Various tool types are suitable for this cleaning, for example, CVD (Chemical Vapor Deposition) equipment, HDP (High Density Plasma) tools, etch chambers, or the like. Differences in chamber design, power settings, and species, e.g., H2 with or H2 without helium or nitrogen, will result in different thickness of the layer after anneal. Typically the layer after anneal will be between 20 and 50 Angstroms thick. This plasma cleaning process also results in passivation of Si—H bonds in the layer after anneal. No wet cleaning dip with hydrofluoric (HF) acid prior to SEG is necessary.

In addition to no longer requiring an HF dip prior to SEG, the reduced temperature of this H2 plasma cleaning treatment results in a reduction of the SEG process thermal budget of more than 100 degrees Celsius. Typically pre-SEG cleaning processes are conducted at approximately 900 degrees Celsius or greater. In an embodiment of the present disclosure, the cleaning process occurs at less than approximately 800 degrees Celsius. In another embodiment, the cleaning process occurs at less than approximately 500 degrees Celsius or less. In addition, the cleaning processes of the present disclosure could be conducted at less than approximately 700 degrees Celsius or less, or even at less than approximately 600 degrees Celsius or less.

In another embodiment, location including includes a gate structure and active regions is subjected to a cleaning process utilizing a low-power dry etch to selectively remove an upper atomic layer of material from the active regions. The thickness of the upper atomic layer of material to be removed ranges from between 20 to about 50 Angstroms. In one embodiment, the dry etch process is an anisotropic dry etch utilizing a carbon-free gas as an etchant gas. In another embodiment, the anisotropic dry etch utilizes an oxygen- and carbon-free gas as an etchant gas. The etchant gas can comprise HBr, NF3, SF6, gaseous fluorine-interhalogenics such as ClF3, or any gas containing fluorine, suitable to disassociate F-radicals, which does not contain oxygen and carbon. Prior to undergoing the anisotropic dry etch process, location 200 is subjected to a standard wet etch chemistry process utilizing a dilute HF solution (100:1) at room temperature, e.g., 20 to 26 degrees Celsius, for a time period ranging from 50 to 200 seconds. Following the HF clean, a low-power dry etch utilizing a temperature of approximately 400 degrees Celsius, RF power of approximately 375 W, pressure of approximately 150 mTorr, and a gas flow rate ranging from 50 to 100 sccm, is conducted. In other embodiments, the low-power dry etch utilizes a temperature ranging from between 300-500 degrees Celsius, with RF power ranging from between 200-700 W, a pressure ranging between 0-1 Torr, and a gas flow rate ranging from between 10-300 sccm, for a time ranging between 10 to 60 seconds.

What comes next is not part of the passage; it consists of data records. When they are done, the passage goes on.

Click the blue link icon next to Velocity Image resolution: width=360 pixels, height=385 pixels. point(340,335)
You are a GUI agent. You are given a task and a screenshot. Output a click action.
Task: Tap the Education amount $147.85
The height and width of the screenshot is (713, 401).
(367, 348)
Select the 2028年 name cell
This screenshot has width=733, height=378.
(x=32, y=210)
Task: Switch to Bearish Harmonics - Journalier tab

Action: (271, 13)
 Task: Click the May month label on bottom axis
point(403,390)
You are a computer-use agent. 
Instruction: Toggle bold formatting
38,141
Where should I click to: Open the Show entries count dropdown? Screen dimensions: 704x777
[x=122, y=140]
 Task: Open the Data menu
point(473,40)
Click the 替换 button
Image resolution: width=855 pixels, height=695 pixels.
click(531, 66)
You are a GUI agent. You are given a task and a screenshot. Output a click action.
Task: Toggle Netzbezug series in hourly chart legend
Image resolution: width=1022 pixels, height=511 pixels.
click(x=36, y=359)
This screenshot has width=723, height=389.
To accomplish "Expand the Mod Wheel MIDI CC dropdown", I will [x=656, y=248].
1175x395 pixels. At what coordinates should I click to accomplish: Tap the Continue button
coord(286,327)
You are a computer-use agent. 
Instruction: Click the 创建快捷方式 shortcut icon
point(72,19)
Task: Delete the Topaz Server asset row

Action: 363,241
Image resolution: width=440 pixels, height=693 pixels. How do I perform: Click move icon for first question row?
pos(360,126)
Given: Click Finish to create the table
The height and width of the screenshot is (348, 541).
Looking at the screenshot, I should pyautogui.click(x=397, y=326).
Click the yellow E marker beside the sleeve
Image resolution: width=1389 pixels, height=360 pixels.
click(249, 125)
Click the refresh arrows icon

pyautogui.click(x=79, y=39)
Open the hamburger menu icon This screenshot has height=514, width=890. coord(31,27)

This low-power dry etch removes carbon and oxygen contamination, and provides a very clean surface for SEG. The low temperature HF clean followed by the low-power dry etch does not require a high temperature bake. This results in a reduction of thermal budget for SEG of more than 100 degrees Celsius.

In another embodiment, a cleaning process is used that forms an oxidation layer of between 20 to 50 Angstroms on an upper surface of the active regions using a plasma to produce the oxidation layer on doped active regions. In an embodiment, the plasma is an O2 plasma. In another embodiment, the plasma is an O3 plasma.

An O2 plasma production utilizes O2 gas at a flow rate of 400 sccm, a pressure of 5 Torr, an HF of 300 W, an LF of 100 W, and a temperature of 400 degrees Celsius, with the time ranging from between about 10 to about 120 seconds. The spacing between the surface of the active regions and the faceplate of the vapor deposition apparatus (not shown) should be 400 mils. In other embodiments, the plasma production utilizes O2 gas at a flow rate of between 100 and 1000 sccm, a pressure ranging from between 2-10 Torr, an HF ranging between 200-500 W, an LF ranging between 50-200 W, a temperature ranging between 300-450 degrees Celsius, for a time ranging from between approximately 10 to approximately 120 seconds. In an embodiment, the spacing between the surface of the active regions and the faceplate of the vapor deposition apparatus ranges from between 200 and 600 mils. The tool type used to generate the plasma could be CVD equipment, HDP tools, or etch chambers. In an embodiment where the plasma is O3, plasma production utilizes O3 gas at a flow rate of 300 sccm, a pressure of 5 Torr, an HF of 300 W, an LF of 100 W, and a temperature of 400 degrees Celsius for a time period ranging from between 10 to 120 seconds. The spacing between the surface of the active regions and the face plate of the vapor deposition apparatus (not shown) should be 400 mils. In other embodiments, plasma production utilizes O3 gas at a flow rate of between 50 and 600 sccm, a pressure ranging from between 2-10 Torr, an HF ranging between 200-500 W, an LF ranging between 50-200 W, and a temperature ranging from between 300-450 degrees Celsius for a time period ranging from between about 10 to about 120 seconds. In an embodiment, the spacing between the surface of the active regions and the faceplate of the vapor deposition apparatus ranges from between 200 and 600 mils. As was the case with the O2 plasma, the tool type used to generate the plasma could be HDP tools, CVD equipment, or etch chambers.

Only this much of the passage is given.